Quality Health Management LLC

Quality Health Management

FREQUENTLY ASKED QUESTIONS

How do clients access your services?
QHM staff is available to assist clients via Internet Web viewer, e-mail telephone, and fax. Whether you are an insurance company, self-funded employer group, foreign government, consultant or broker, you may call us directly to find out more about our services. Our Sales Department is ready to assist clients in tailoring a network that meets the needs of your members and your budget. Contact a Sales & Marketing Executive to assist you at 305-821-8430.

How do patients access your services?
Patients may contact the Member Services Department to request assistance with coordination of medical care or via web site request form. QHM representatives are available to schedule and coordinate care with participating providers.

What is your proprietary network called?
QHM’s proprietary networks are called "QHM Select" and "QHM International". Both networks are comprised of hospitals and physicians directly contracted with QHM.

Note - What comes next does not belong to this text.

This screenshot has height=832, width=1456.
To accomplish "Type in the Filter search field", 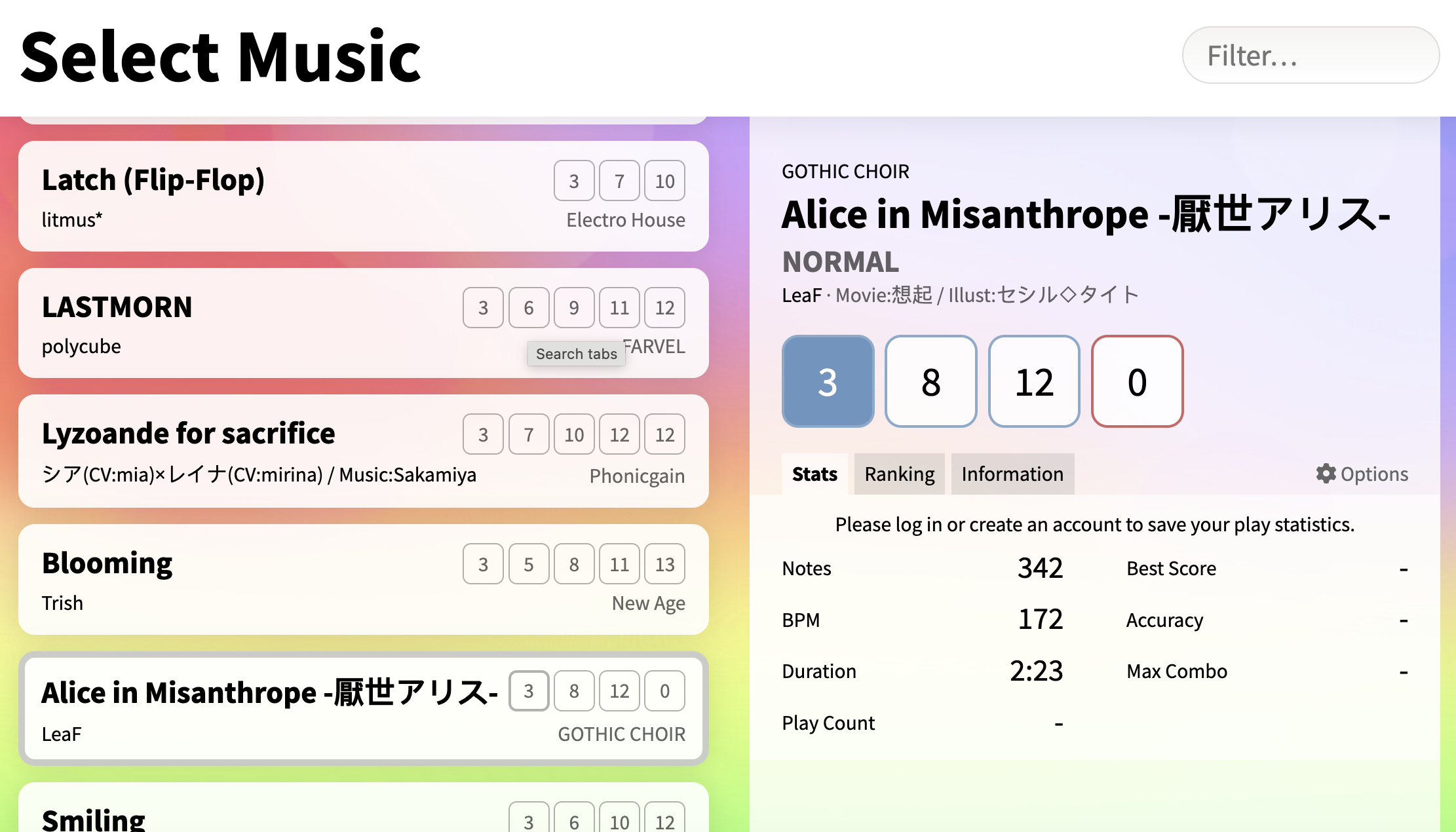I will point(1311,55).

Who is responsible for paying claims?
QHM processes claims but the insurance company or employer listed on the insurance card is responsible for payment.

Does QHM determine what is covered under a benefit plan?
No, the benefit structure is determined by the insurance plan or employer.

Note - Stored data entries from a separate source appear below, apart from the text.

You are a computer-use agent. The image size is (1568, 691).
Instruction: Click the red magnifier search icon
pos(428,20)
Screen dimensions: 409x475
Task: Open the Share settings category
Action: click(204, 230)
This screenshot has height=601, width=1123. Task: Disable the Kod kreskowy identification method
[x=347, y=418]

What role does QHM have in the benefit plan?
QHM provides a network of providers. QHM processes claims to determine if a preferred provider was used and to apply the contractual discount to the bill. We forward claims to insurance carrier or employer for benefit determination and adjudication.

How do I check if my doctor/hospital is part of the network?
You may search your network directory or contact a QHM customer service representative via telephone, e-mail or fax to assist you with your search.